Nigerian entrepreneur and business woman

Tokini Peterside-Schwebig is a Nigerian entrepreneur, business woman and art collector. She is the founder of ART X Collective, a cultural management company in Lagos, Nigeria. The company's flagship fair, ART X Lagos, is the leading international art fair in West Africa.

== Early life and education ==
Born in Lagos, Nigeria, as the daughter of the banker Atedo Peterside and his wife Dundun (née Pearce), Peterside grew up between Nigeria and the United Kingdom, where she studied at Cheltenham Ladies' College and Westminster School. She graduated with a First Class honours degree in law from the London School of Economics and Political Science. In 2015, she attended the business school, INSEAD, where she obtained a Master of Business Administration (MBA), and lived between France and Singapore. Through her father, she is a granddaughter of the Nigerian traditional aristocrats Chief M.C.A. Peterside of Opobo and Princess Patricia Bob-Manuel of Abonnema.

== Career ==
After graduation from university, Peterside embarked on a career in marketing, and subsequently became Head of Marketing at Moët Hennessy, part of LVMH, in Nigeria.

She founded her company in 2012, and provided strategy, business planning and marketing consulting to luxury and culture businesses in Nigeria, such as ALARA, the David Adjaye-designed luxury concept store; Maki Oh, a luxury fashion designer; and the Executive Producers of Half of a Yellow Sun, the film based on Chimamanda Adichie’s novel, which starred Thandie Newton, Chiwetel Ejiofor and John Boyega.

=== Art X Lagos ===
In 2016, Peterside launched ART X Lagos, the leading international art fair in West Africa. Since its debut, ART X Lagos has attracted thousands of local and international visitors to experience the works of the most promising artists from across Africa and its Diaspora.

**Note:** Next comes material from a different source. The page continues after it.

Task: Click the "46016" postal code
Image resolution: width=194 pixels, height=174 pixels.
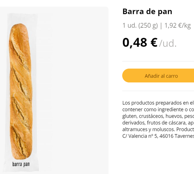Action: [167, 136]
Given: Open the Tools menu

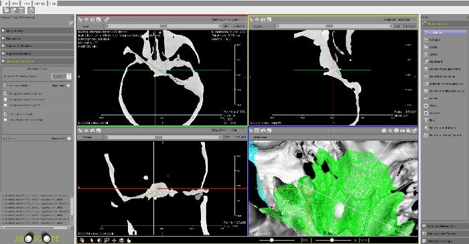Looking at the screenshot, I should (x=26, y=3).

The fair has been described as "West Africa's calling card for contemporary African art fairs" and has featured exhibiting artists and speakers such as El Anatsui, Yinka Shonibare, Njideka Akunyili-Crosby, Wangechi Mutu, Bruce Onobrakpeya, Barthelemy Togou, Nastio Mosquito, Godfried Donkor, Zanele Muholi, Nandipha Mntambo, Victor Ehikhamenor, James Barnor, Olu Amoda, Wura-Natasha Ogunji, Modupeola Fadugba, among others.

Committed to the growth and development of the African cultural and creative industries, Peterside-Schwebig has also launched additional platforms to support emerging African talent: ART X Live! - a dynamic showcase and accelerator for musicians and artists, and the ART X Prize - an annual art award and development program for emerging artists in Africa and its Diaspora.

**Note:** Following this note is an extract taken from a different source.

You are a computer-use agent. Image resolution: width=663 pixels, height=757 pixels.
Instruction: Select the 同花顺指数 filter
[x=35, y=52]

In July 2018, Peterside led the visiting French President Emmanuel Macron through a special exhibition by ART X Lagos, of contemporary Nigerian art, as part of the 'Celebration of African Culture' hosted at the New Afrika Shrine in Lagos, to launch the African Cultural Season scheduled to hold in France in 2020.

On August 18, 2018, Peterside spoke alongside other noteworthy speakers, to a sold-out audience during the TEDxLagos spotlight event at the Muson Centre. She shared the stage with legal practitioner Supo Shasore, multidisciplinary designer Ade Olufeko, olympian Simidele Adeagbo and media personality Banky W. amongst others.

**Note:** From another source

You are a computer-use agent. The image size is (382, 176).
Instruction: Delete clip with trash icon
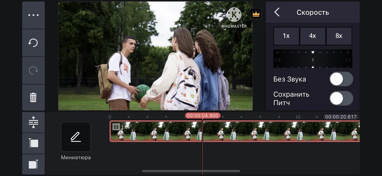(33, 98)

In November 2025, Tokini Peterside-Schwebig led ART X Lagos through its landmark tenth edition, marking a decade of commitment to contemporary African creativity, and showing Lagos to be an increasingly essential hub in the international art world.

== Awards and recognition ==

- In 2022. Peterside-Schwebig was named to the 100 Most Influential Africans 2022 list by New African Magazine.
- In 2020, Peterside was included in Apollo magazine's 40 Under 40 list.
- In 2019 Peterside was named on Fast Company's 100 Most Creative People in Business list.
- In 2018, she was listed as part of the Quartz Africa Innovators 2018: A list of the continent's Top 30 pioneers.
- In 2017, she was named to the MIPAD 100, a list of the Most Influential People of African Descent under the age of 40, an initiative in support of the United Nations’ International Decade for People of African Descent.
- In 2017, she was named Her Network Woman of the Year in the Arts Category.
- In 2011, Peterside was named "Corporate Professional of the Year" at the Future Awards Africa.